It took a bit longer than planned due to some delays with the arrival of the composite decking material, but now our deck surface is complete!
Here is what the framing looked like:
That’s looking south: here is the same perspective with the deck materials installed:
And here is a view looking East:
It is starting to feel like a deck! Stairs will be added on the west side (the side you see facing you in the photo above), but won’t be done until the roof is complete.
As you can see, we once again have a fence on the east side: it isn’t completely finished (the posts aren’t going to stick up that high 🙂 ), and the south fence hasn’t even been started yet. Supposedly the fencing will be completed this upcoming week. We decided to leave the fencing “natural” colour- it will be treated with a clear stain to protect it, but we’ll be sticking with the original cedar colour.
The roof for the deck probably will start the week after- that is, the week of August 15th. Then the final gas, electrical and lighting will be installed (you can see some rough wiring in the photo above, and if you look really closely you might notice the second gas fitting pipe), and we’ll be done. Well, other than final payments for everything (shudder).
Note that we already have 240 volt electrical running to the spa, and the spa itself has been full and operational for several weeks now. We used it the first couple of times when the deck material hadn’t even been installed yet- it was an obstacle course stepping through all the in-progress framing, but it really made me appreciate the deck itself when it was complete 🙂
Observations regarding the Timbertech planking. It is solid core material, and heavy as heck: each 16 foot plank easily weighs 25 pounds, probably at least twice as much as a comparable piece of wood. It also has a lot more “flex” than wood. Our deck has 16″ spacing between the framing planks (which are 2″ x 12″ pressure treated wood- only the horizontal surfaces are composite), with a triple-board cross member every 14 feet, and you can feel a little “bounce” in places. I actually kind of like the feel, but our contractor figures that, if he were doing it again, he probably would have put in a cross member every 10 feet. Unlike wood, the composite doesn’t make the structure more rigid: so the “bounce” is (according to the contractor) coming from flex in the framing planks.

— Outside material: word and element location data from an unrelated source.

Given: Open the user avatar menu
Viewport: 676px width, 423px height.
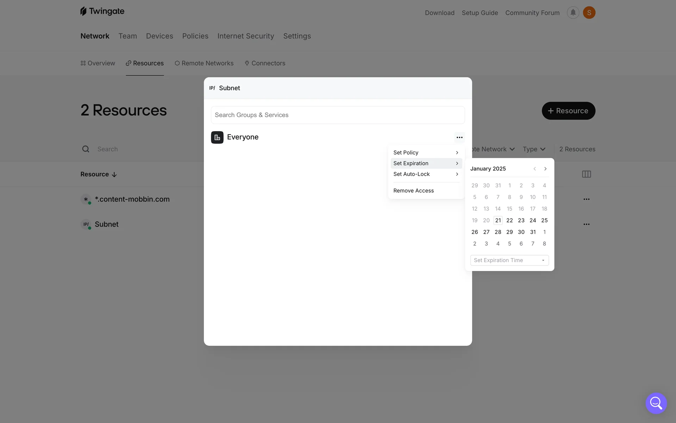Looking at the screenshot, I should point(589,13).
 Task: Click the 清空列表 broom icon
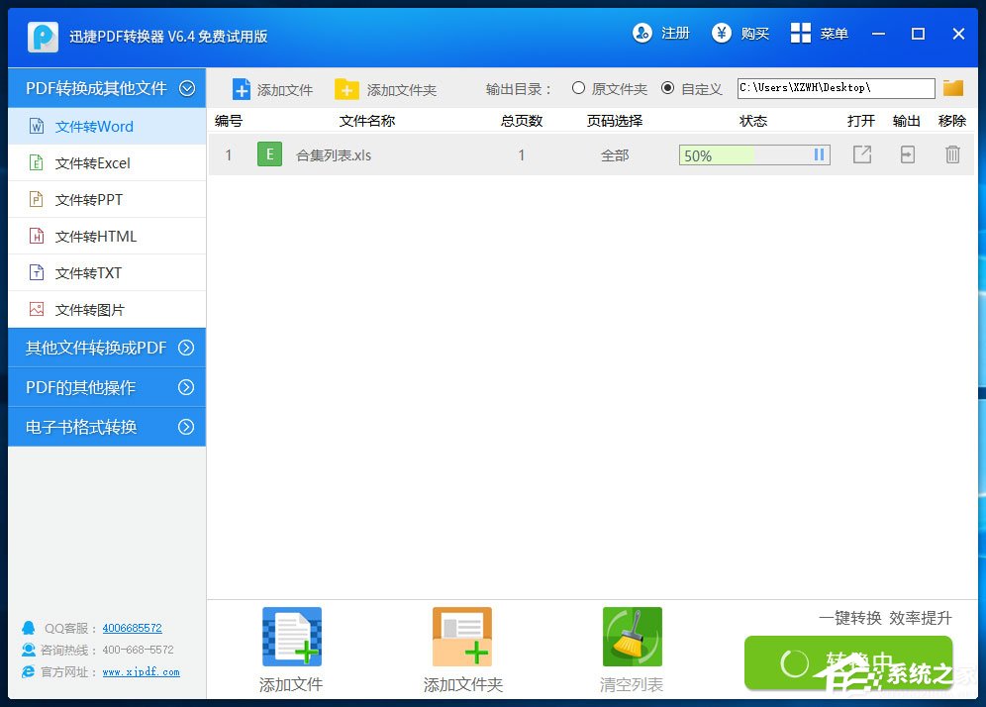(x=631, y=637)
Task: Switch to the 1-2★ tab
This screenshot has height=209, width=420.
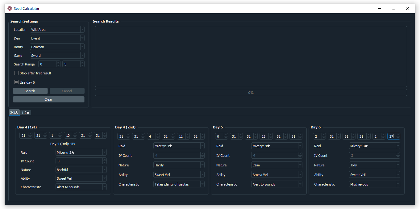Action: click(x=26, y=113)
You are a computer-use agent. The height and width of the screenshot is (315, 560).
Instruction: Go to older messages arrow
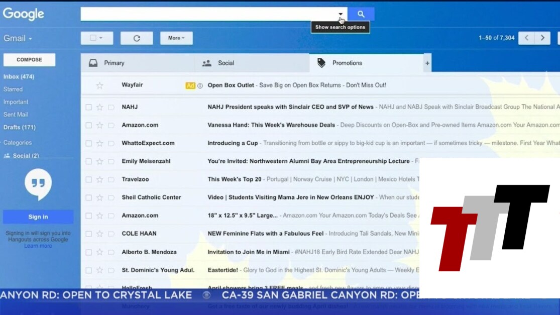click(x=542, y=38)
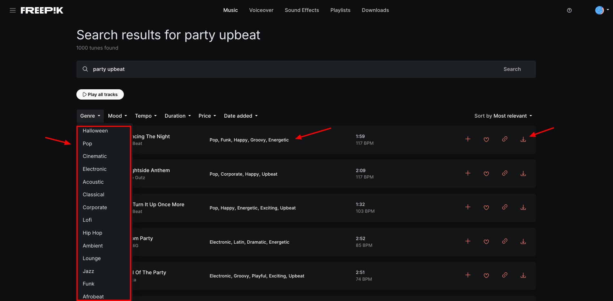Add the 2:52 Party track to playlist
The image size is (613, 301).
468,241
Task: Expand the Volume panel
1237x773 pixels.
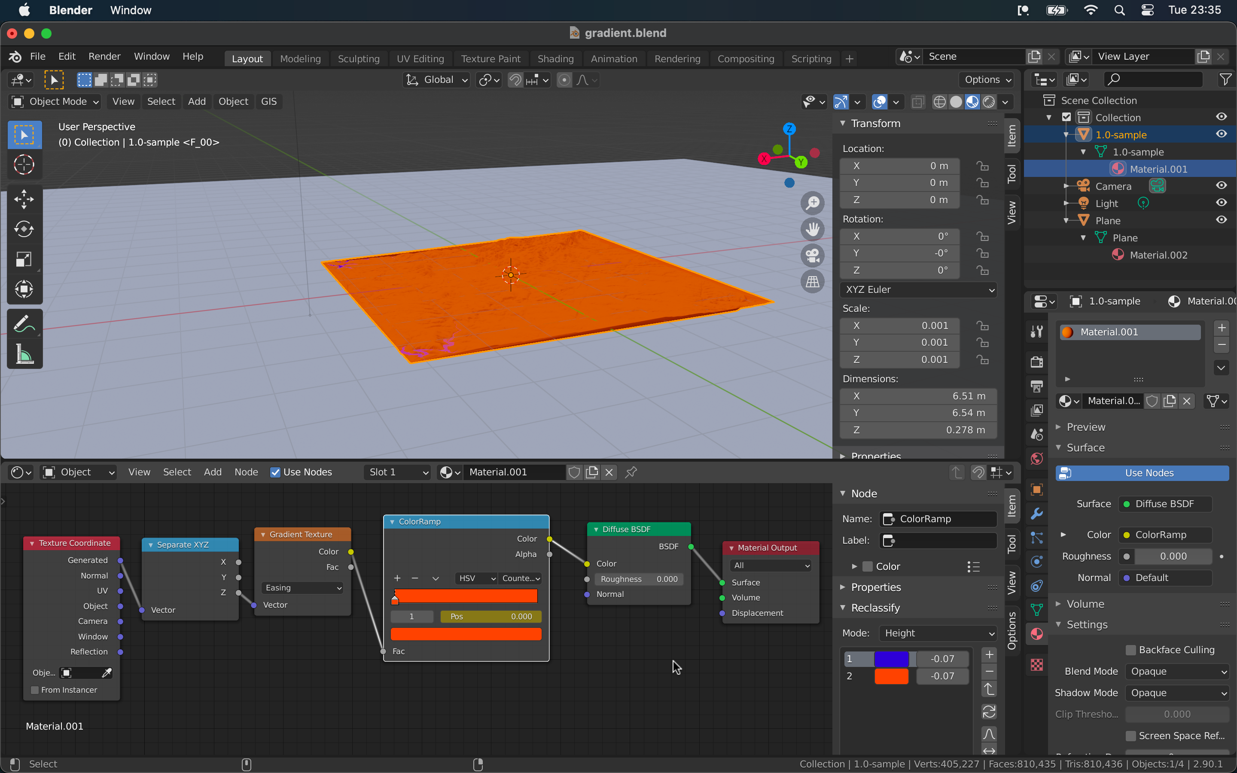Action: [1085, 604]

Also note that the composites expand and contract more than wood- if you were to fit things together extremely tightly, on a hot day the planks would probably “buckle” slightly from the strain. We used the “concealed clip” attachment system Timbertech has, which allows the boards to flex/expand more and also means no visible screw holes. Between plank spacing with this system is maybe 3/8 of an inch, possibly a bit less.
If you look closely at the deck you’ll see that our contractor put a “frame” around the entire outside of the deck: this is a nice finishing touch that I like versus just trimming the boards off, and makes the whole thing look more elegant in my opinion. The specific decking product we used was Timbertech Earthwood, Tropical Walnut colour, grooved plank to work with the CONCEALoc concealed clip system. A note about that clip system: our contractor hadn’t used it before, and one of the workers commented that it was “slower” than using screws- I suspect this is more an observation about familiarity with the system than a true measure of effort- but something to be aware of.